Tidak seorang pun dapat mengalahkan tabiat dosa tanpa anugerah Tuhan Yesus. Jangan mengatakan, "Itu sudah pembawaan saya." Tuhan Yesus dapat mengubah semua pembawaaan, sifat, dan tabiat dosa.

Hukum Emas ini tidak hanya berlaku antara suami dan istri, tetapi juga terhadap anak-anak. Bahkan dalam lingkungan yang lebih luas lagi. Hukum Emas ini berlangsung dalam pergaulan kita sebagai manusia di tengah masyarakat. Tuliskanlah itu dengan jelas dan gantungkan pada pintu masuk kamar tidur. Dengan demikian, tiap anggota keluarga belajar menaati Hukum Emas itu untuk membangun rumah tangga keluarga Saudara. Kiranya Tuhan Yesus memberkati Saudara dalam membangun rumah tangga bahagia.

Sehubungan dengan Hukum Emas ini pernah diadakan suatu angket dengan daftar pertanyaan kepada anak-anak. Dari jawaban yang masuk ada tiga masalah yang menarik untuk kita pelajari. Inti pertanyaan dalam angket itu ialah apakah yang dikehendaki anak-anak orangtua perbuat bagi mereka?

Sering kali, kita menganggap anak-anak kita masuk perhitungan. Akan tetapi, angket itu membuktikan kepada kita betapa anak-anak juga menuntut Hukum Emas itu berlangsung dalam hubungan dengan orangtua mereka.

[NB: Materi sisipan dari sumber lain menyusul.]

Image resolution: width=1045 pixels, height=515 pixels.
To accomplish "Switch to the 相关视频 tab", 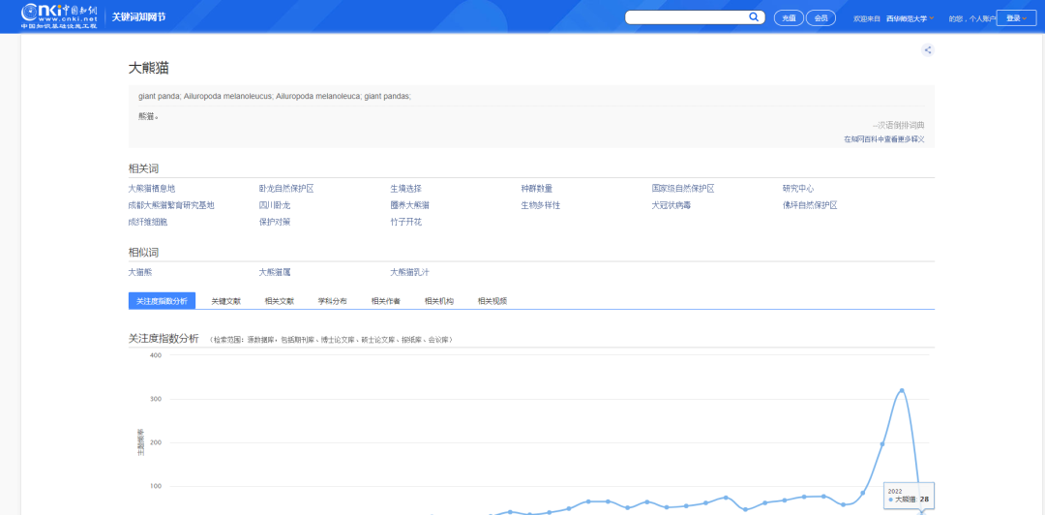I will (x=493, y=301).
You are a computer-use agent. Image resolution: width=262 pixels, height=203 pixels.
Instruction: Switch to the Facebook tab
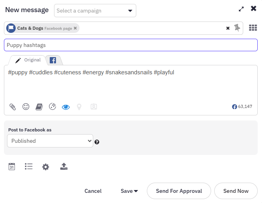(52, 60)
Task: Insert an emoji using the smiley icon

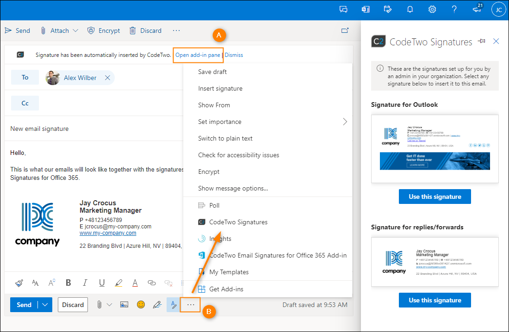Action: click(141, 305)
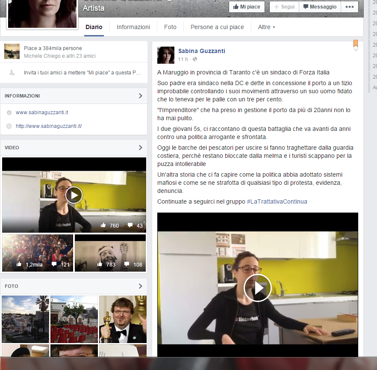Open the Oscar statue photo thumbnail
The height and width of the screenshot is (370, 377).
coord(123,319)
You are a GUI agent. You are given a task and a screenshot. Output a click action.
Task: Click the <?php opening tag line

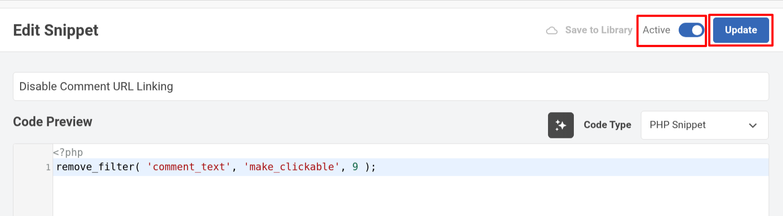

Marilah kita perhatikan apa yang diminta anak-anak kita kepada Saudara sebagai suami atau istri, juga kepada saudara orangtua.

Yang pertama, anak-anak menulis: Kami rindu. Kami minta, ayah dan ibu menerima teman-teman sebagaimana mereka menerima kami.

Dengan kata-kata di atas, anak-anak meminta agar orangtua menyambut teman-teman mereka seperti menerima anaknya sendiri. Kita perlu mengajak anak-anak berbicara dari hati ke hati. Kita juga perlu memberi waktu kepada mereka untuk menyampaikan isi hatinya, dan kerinduan mereka terhadap teman-teman sebaya. Berilah kesempatan kepada mereka untuk menghormati sesama teman mereka.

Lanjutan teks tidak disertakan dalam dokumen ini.